◆ **Tasks to carry out**
**1.** From the post about the fire effects in DOS2, extract the passage starting with "The surfaces in" and going on through "very far, outch.".
**2.** In the post about the fire effects in DOS2, what was the fire effect before the writer was given the task of improving it?
**3.** Continue the post about the fire effects in DOS2 from where it stops.

◆ **Source extract**
---

The surfaces in the DOS2 last x amount of turns and basically time is frozen at player turns. So fire can last forever, and can fill the entire screen. It’s basically classic pen and paper roleplay timespan. Added to that the camera can unzoom very far, outch.

That moment of game embarrassed me honestly, a lots of computer framerate died here :dizzy_face:.

The fire fx was a placeholder and I got the task to improve it, and sometimes your arrive in mid-production and have to deal with the tool you have, with limited time constraints and almost no support (everyone was busy as hell). At the time I didn’t know the engine well and lacked shader knowledge. Indeed it scream to have more variations, as always easier said than done, especially on custom engine. No fancy doc or tutorial to save you…

I made the mistake to kinda avoid test the fire in the worst case scenario too, filled half of the screen and such but didn’t tried hard to push gameplay to ultimate limit.

---

◆ **Dataset excerpt**

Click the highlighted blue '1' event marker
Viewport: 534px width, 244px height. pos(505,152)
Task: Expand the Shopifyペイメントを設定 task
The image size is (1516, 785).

---

◆ **The results**
**1.**
The surfaces in the DOS2 last x amount of turns and basically time is frozen at player turns. So fire can last forever, and can fill the entire screen. It’s basically classic pen and paper roleplay timespan. Added to that the camera can unzoom very far, outch.

**2.** It was a placeholder.

**3.**
Technically : In DOS2 the info we had access from surfaces was basically a mesh with very basic , low poly vertex paint. One of the problems is, once a zone is “on fire” it just white vertexpaint and that’s it, up to you to come up with variations in shader and your own trick to have randomness. Instance were distributed but we didn’t have interactions between them.

If I had to do it again, I would try to fusion fire instances and aswell try to have a lot more variations via shader, gradient map have lots of capabilities in that regard. Also I would make fire more alive in time, dying out before burning again, like wind blowing it.

To summarize :

. Always test in worst case scenarios. Worst camera possible, worst lighting, worst everything.

. Communicate with code and game designer !

. Focus more on blockout and gameplay interactions, then you get fancy with firesim flipbook and such.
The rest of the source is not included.